Looking back at almost 40 years of work in the entertainment industry, Martin Cohen said there is nothing he would change.
From working on the “The Hunger Games” to “Schindler’s List,” Cohen said his time has allowed him to forge long-lasting relationships within the industry. And the industry reciprocated when the Motion Picture Editors Guild honored Cohen with the 2019 Motion Picture Editors Guild Fellowship and Service Award on Saturday night at the Sheraton Universal Hotel in Universal City, California. Among the attendees was Sue McLean, a friend and colleague of Cohen, who said it is his respect for those he has worked with that make others appreciate having him help on a film.
As a postproduction editor and producer, Cohen said he credits his success to personal perseverance, kindness and more than a little luck, which has allowed him to put his hands on numerous works. Cohen went from working in mailrooms to working on Hollywood’s top movie sets, from “The Goonies” to “Gladiator,” in less than a decade. However, even with Cohen’s personal involvement with each of these films, he credits the magic of filmmaking to the final product itself.

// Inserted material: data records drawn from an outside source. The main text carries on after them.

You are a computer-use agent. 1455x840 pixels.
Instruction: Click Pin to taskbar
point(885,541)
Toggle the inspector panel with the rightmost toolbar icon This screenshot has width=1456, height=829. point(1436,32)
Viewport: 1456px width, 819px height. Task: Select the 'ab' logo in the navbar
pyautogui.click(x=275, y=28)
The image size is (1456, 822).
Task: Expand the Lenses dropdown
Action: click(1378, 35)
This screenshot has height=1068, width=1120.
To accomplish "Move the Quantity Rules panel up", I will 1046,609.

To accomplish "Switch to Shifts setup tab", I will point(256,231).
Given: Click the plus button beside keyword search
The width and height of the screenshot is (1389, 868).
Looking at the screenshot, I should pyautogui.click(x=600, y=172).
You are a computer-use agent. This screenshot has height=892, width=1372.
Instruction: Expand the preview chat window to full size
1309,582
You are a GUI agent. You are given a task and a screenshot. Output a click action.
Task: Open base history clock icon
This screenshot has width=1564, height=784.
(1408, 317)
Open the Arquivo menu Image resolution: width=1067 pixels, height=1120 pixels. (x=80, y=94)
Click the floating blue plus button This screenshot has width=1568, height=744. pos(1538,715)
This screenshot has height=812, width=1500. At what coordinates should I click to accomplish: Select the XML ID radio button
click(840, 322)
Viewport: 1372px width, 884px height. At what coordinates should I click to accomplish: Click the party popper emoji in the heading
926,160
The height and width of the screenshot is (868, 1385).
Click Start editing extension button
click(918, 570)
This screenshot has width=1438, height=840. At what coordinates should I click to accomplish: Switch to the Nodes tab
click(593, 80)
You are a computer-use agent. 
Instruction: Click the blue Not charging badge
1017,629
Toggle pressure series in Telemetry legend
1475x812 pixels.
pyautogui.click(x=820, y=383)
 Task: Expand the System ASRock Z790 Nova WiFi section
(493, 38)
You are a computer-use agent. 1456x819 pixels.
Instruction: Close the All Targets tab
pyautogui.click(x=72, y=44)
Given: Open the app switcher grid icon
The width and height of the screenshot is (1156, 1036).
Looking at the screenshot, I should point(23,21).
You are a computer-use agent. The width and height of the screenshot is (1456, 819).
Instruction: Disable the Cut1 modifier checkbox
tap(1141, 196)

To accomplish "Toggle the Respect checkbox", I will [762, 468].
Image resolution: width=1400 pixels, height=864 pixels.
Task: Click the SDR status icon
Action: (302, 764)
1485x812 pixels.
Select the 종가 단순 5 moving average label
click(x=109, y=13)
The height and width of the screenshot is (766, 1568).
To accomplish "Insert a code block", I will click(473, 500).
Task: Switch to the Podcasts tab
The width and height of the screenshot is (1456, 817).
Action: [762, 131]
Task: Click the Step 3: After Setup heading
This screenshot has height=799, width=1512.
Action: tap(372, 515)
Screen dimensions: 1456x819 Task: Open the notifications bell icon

“Every film has a life of its own,” Cohen said. “Every song has a story to tell. And the magic of movies is not knowing what it is until it comes out of the bottle.”
Beginning as a communication student at Queens College, City University of New York, Cohen said he then bounced from working in mailrooms to advertising agencies to local news networks until he gained a production assistant position for filmmaker Ralph Bakshi. Cohen said working with so many different people helped him pick up skills ranging from using an editing machine to identifying code numbers.
Despite these milestones in Cohen’s early career, he said it was in joining the Motion Pictures Editing Guild that he found his way into films spearheaded by Steven Spielberg and Michael Kahn. However, among films ranging from “The Goonies” to “E.T. the Extra Terrestrial,” Cohen said it’s “Schindler’s List” that holds a special place in his heart.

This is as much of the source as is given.